In season 4 of The Wire - here I go again - there are two killers working for the new drug lord. One is Chris Partlow, a rationalising sort, the other is Snoop. Snoop is a girl, though I didn't realise this at first, she walks with a peculiarly exaggerated rolling gait, talks in very thick patois and wears an expression of bland unconcern. Her speciality is pouring quicklime over the bodies. In one masterly scene she buys a nail gun from a hardware store; the expression of mounting horror on the salesman's face is The Wire at its best. Snoop is utterly opaque, she betrays no hint of an inner life. She kills with the band insouciance of somebody buying a paper. I already had Snoop down as the most disturbing TV character of all time. But now, having done a little research, I am even more disturbed. She is played by an actress called Felicia Pearson and this is, get this, the full name of Snoop in the show. Her resume seems a little thin, alarmingly so. I am left the question: if she's Felicia in the show, is she Snoop in the real world? I would try to answer this question but I'm scared.


  1. Inspired by your comment, I went searching for more. Be afraid, be very afraid:

    Of course the cast bio on the HBO site gives a more inspiring version . . .

  2. Hadn't realised that Stringer Bell was born in Hackney or that McNulty (Dominic West) is an Old Etonian. Snoop's southern accent and her ambiguous gender are what make her/it sinister.

  3. you're doing an excellent job of putting me off and I'm grateful for it.

  4. Okay, we watched Episode 1 last night. Insofar as *I*, who am an American and understand most of my country's dialects and slang, can barely understand the street lingo, I don't know how you Brits could possibly follow it. At least, not the first time around. Unless you are watching it with the subtitles on?

    But I certainly see what makes it a brilliant show, from my American perspective. This is the first show where black characters are not just sidekicks to white ones. I mean, unlike the Cosby show, which was all black and geared to black middle class audiences, this show is for all audiences and it explores race relations NOW. And if some of that power comes from drugs -- well, that's real. This is the ultimate fall-out from slavery in America. Make an underclass that can't easily rise legitimately, and its best and brightest (and bravest) will find a way up criminally.

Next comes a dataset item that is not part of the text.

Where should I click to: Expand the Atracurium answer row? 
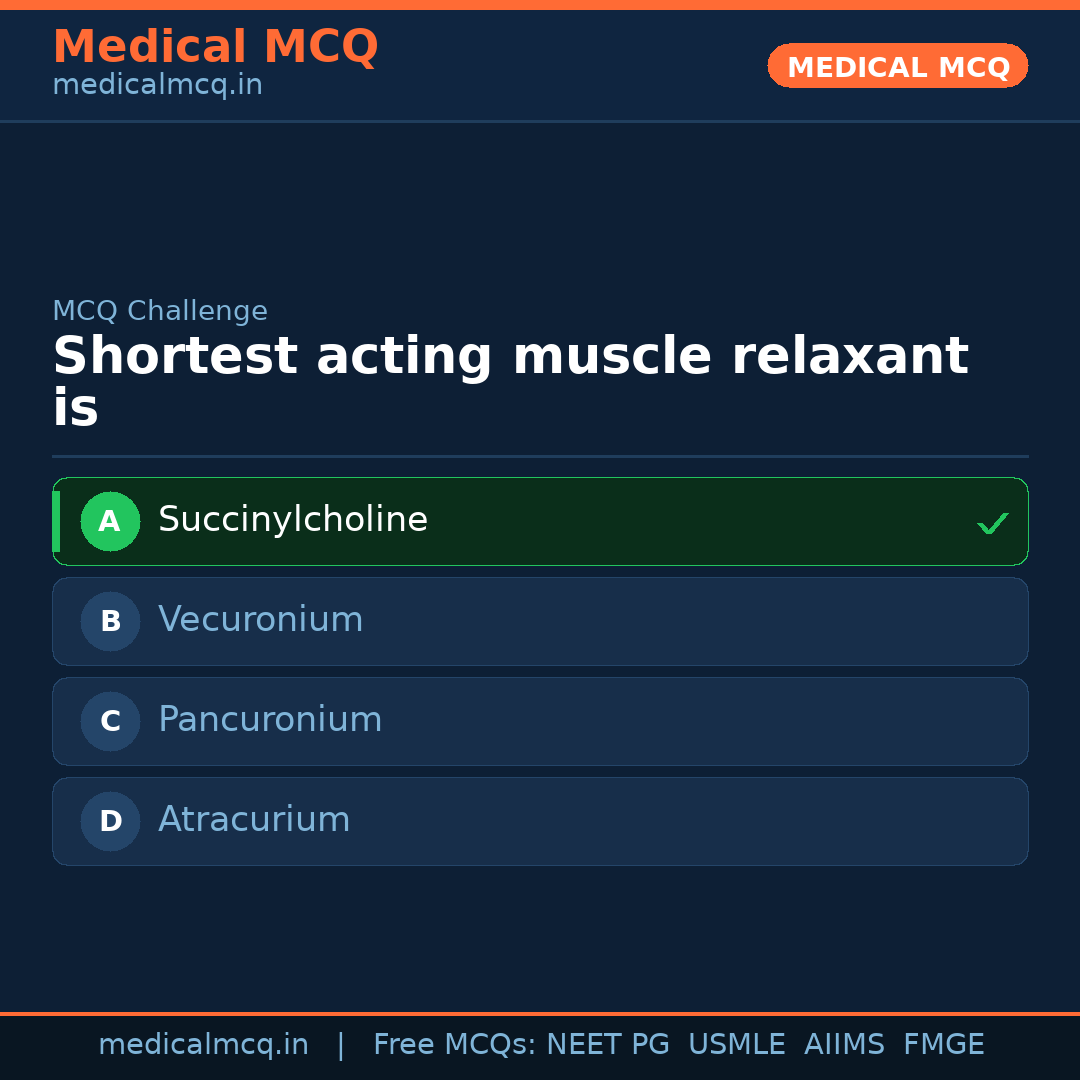pyautogui.click(x=540, y=821)
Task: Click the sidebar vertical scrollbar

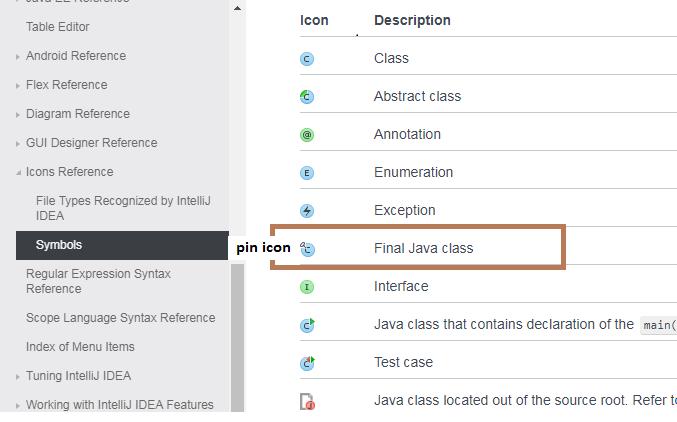Action: pos(237,330)
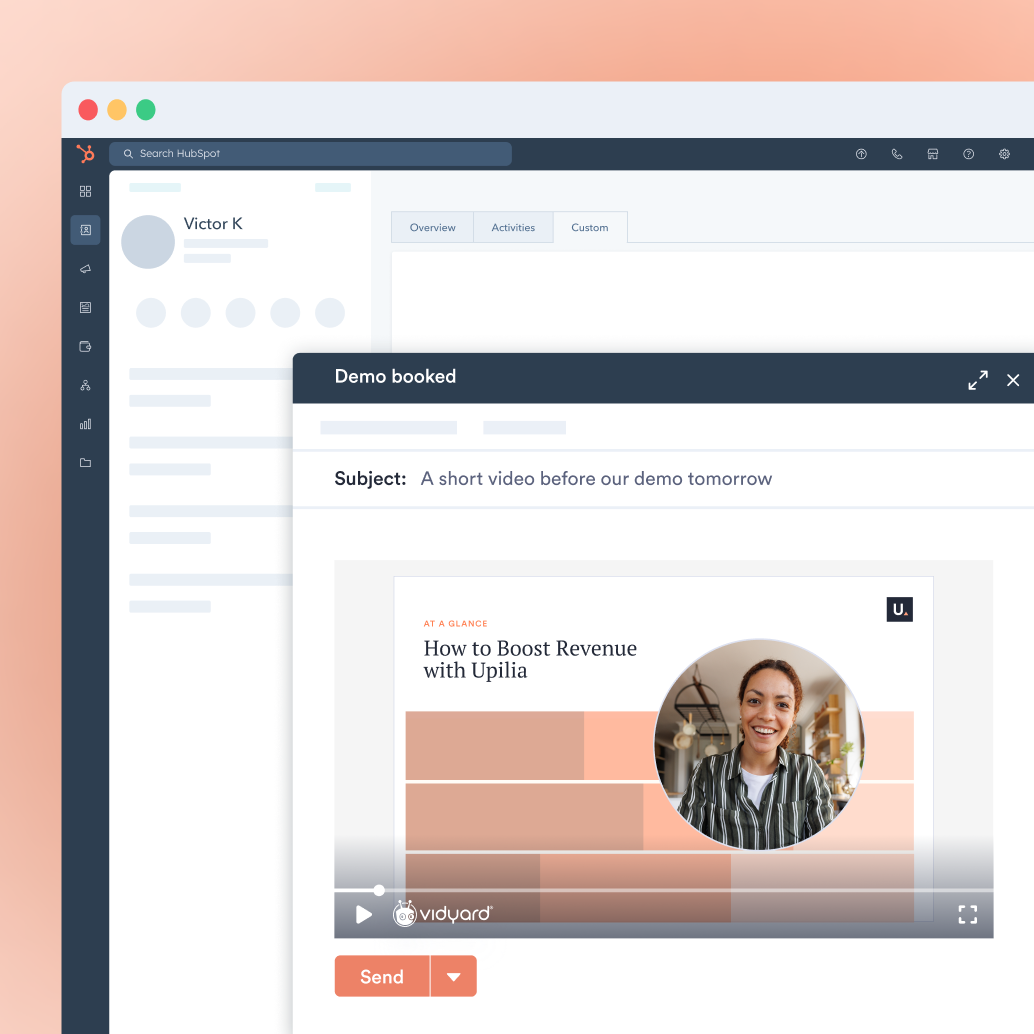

    Those scenes at housing projects could be drawn from any major inner city in America. In fact, though ostensibly set in Baltimore, (one hour south of here) the landscapes depicted could easily be Philly. Oddly, I read on a local blog that "The Wire" sometimes shows the Phila. skyline in the long shots rather than B-more's much less impressive one.

    The savvy of the drug dealers is likewise real. Rappers -- some of them famous -- have gone to jail in the last year in Philly b/c they funded their careers with drug money. And they had very organized systems for selling and collecting -- just as in this show. And impressive weaponry, also like this show. (This is why there are so many collateral deaths when drug deals go bad.)

    Author Simon knows what he writes about, which is no surprise. He was a crime reporter on a major daily paper in a city rife with drug crimes. What's surprising is that more reporters don't write those kinds of shows. Anyone on the city desk has heard them, read them, will recognize them. Well, I guess our former columnist Steve Lopez did write a couple of novels about inner city Philly, but nothing that has had the success of "The Wire."

    Oops, I am blathering. I'm being pulled into the show, but it is certainly dark. More than anything, it reminds me of "The Godfather" and "The Sopranos" (whose first few seasons were fantastic). In that world, once you're in, how do you get out? And what a thin line divides the criminals from the cops.

  5. She's written a memoir entitled Grace After Midnight:

    "From Publishers Weekly"

    "This isn't a light celebrity bio, but a powerful story of someone trying to find her way in a dark world, realizing she can still choose her life's direction even in tremendously difficult circumstances. Pearson's narrative is spare, even poetic, rendering traumatic moments all the more powerful."

  6. You're in way over your head now Appleyard.

  7. I suppose it makes a change from discussing the latest episode of East Enders.

  8. It is the Virginian for me, And he is on this side of the pond at the moment. Doug (Trampas) McClure died a few years ago, '95 I think.

  9. This is many months too late, but from checking wikipedia it does seem that Felicia's life eerily resembles Snoops - she worked as a Baltimore drug dealer and was imprisoned for murder at age 14.
    Apparently she only got the job after the actor that plays Omar met her in a Baltimore bar. Pretty good for a first time actress - for me she stole the last two series of The Wire.